Микки был в приемной не один. Рядом с ним стояла очень миловидная стройная девушка лет восемнадцати в широкополой соломенной шляпке; казалось, она только-только вернулась с пляжа.
– Познакомьтесь, Павел Андреевич! – излучая галантность, сказал Микки Кольцову. – Дочь полковника Щукина.
– Таня, – солнечно улыбнулась Кольцову девушка и сделала изящный книксен.

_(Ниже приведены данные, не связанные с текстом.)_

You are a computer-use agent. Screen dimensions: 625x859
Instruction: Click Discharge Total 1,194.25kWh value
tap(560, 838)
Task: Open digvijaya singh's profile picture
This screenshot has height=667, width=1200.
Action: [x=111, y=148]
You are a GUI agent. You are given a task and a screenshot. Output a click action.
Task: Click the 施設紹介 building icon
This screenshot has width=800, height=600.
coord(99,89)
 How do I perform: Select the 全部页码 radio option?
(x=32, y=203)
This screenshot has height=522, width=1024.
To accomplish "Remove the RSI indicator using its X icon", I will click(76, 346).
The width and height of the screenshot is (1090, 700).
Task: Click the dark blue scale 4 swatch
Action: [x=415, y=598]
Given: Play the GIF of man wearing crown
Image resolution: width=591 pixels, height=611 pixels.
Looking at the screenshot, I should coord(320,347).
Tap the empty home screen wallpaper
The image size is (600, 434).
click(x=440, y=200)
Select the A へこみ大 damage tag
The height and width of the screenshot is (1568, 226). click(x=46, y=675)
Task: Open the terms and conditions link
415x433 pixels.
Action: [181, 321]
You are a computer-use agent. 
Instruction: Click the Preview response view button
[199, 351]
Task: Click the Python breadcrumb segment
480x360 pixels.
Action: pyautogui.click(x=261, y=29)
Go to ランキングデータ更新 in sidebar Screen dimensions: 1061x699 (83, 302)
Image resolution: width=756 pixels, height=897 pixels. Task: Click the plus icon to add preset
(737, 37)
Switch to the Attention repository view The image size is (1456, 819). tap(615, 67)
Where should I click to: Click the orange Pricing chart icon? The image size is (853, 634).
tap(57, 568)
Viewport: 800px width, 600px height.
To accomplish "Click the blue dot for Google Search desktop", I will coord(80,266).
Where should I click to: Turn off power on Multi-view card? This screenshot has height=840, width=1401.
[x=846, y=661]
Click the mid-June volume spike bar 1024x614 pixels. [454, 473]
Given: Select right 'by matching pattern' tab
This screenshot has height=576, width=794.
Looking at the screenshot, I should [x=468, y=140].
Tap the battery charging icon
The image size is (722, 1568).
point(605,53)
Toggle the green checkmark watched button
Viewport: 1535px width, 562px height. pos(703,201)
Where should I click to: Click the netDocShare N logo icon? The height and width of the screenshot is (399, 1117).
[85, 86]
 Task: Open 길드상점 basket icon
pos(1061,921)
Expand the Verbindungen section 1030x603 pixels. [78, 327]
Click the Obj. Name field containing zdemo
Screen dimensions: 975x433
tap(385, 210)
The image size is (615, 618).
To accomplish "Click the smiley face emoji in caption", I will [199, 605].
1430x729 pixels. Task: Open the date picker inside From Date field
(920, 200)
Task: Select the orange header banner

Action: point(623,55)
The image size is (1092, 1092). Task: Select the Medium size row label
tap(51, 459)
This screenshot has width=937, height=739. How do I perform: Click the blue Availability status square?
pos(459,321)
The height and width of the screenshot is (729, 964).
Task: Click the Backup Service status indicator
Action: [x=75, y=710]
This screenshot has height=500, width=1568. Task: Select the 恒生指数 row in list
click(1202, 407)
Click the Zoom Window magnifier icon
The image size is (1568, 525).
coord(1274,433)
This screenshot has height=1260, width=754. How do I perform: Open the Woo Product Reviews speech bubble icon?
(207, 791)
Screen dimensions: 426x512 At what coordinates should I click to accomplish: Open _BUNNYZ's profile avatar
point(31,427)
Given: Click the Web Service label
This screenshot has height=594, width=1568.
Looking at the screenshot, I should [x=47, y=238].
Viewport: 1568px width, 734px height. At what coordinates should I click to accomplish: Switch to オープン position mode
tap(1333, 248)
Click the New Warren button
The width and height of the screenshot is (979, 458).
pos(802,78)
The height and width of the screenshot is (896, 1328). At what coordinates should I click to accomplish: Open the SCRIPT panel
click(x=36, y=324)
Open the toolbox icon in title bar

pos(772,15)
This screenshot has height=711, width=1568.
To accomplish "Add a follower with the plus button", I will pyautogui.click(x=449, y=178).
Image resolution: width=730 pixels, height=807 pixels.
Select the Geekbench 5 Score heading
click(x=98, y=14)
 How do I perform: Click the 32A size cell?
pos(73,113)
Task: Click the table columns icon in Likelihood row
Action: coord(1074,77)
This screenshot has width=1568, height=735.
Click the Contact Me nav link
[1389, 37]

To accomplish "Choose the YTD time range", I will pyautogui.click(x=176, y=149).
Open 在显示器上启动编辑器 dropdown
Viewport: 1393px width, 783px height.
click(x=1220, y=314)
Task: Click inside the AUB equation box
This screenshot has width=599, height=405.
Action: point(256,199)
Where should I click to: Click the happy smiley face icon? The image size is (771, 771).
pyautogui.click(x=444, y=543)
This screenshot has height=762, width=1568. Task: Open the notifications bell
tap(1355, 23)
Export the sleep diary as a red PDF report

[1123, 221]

Уверенные жесты, стройная, но не хрупкая фигура, крепкие плечи – все это сразу бросилось в глаза Павлу. Таня решительно не походила на изнеженную барышню, какой, по его мнению, должна была быть дочь полковника Щукина. В лице ее, еще очень юном, но с явно определившимися чертами, проглядывала устойчивая уверенность; темные глаза под густыми черными бровями излучали дружелюбие, и взгляд их был, как у Щукина, нетерпеливый и прямой – в упор… В затянувшейся паузе, пока Кольцов рассматривал девушку дольше, чем позволяли приличия, она не отвела в сторону взгляда, только что-то словно дрогнуло в глубине ее зрачков и померкло, но не сразу…
Наконец Павел отвел глаза и запоздало представился:
– Павел Андреевич… Кольцов. Право, если бы я знал, что у Николая Григорьевича такая дочь, я бы непременно попросился под его начало.
– Уверена, что вы бы прогадали. Здесь у вас всегда люди и, должно быть, интересно. А у папы на окнах решетки и затворническая работа, – открыто, с интересом рассматривая Кольцова омутными глазами, сказала Таня. – Я о вас много слышала, Павел Андреевич. От папы.
Кольцову понравилось, как Таня просто, не жеманно вела разговор. Обыкновенно в ее возрасте стараются казаться умней и значительней, подлаживаются под других. А здесь – простота без вызова, без надумки.
– Я так недавно здесь, что смею надеяться: папа не говорил обо мне плохо, – с мимолетной улыбкой сказал Кольцов.
– Он рассказывал о ваших подвигах. Мне они показались намного интереснее подвигов Козьмы Крючкова.
– Папа все преувеличил, мадемуазель.
– Ну что ж, в таком случае я рада, – тоже с легкой, ироничной великодушностью ответила Таня. – У папы склонность преувеличивать все плохое, хорошее – редко.
– Профессиональная склонность, мадемуазель, – на этот раз с открытой приязнью улыбнулся Кольцов.
Ему все больше нравилась Танина манера держаться свободно, непринужденно, говорить без колебаний то, что хотелось сказать, смотреть прямо, не отводя глаз. Предельная раскованность чувствовалась в каждом Танином жесте, в каждом слове, пленительная естественность, свойственная обычно натурам собранным, сильным и цельным.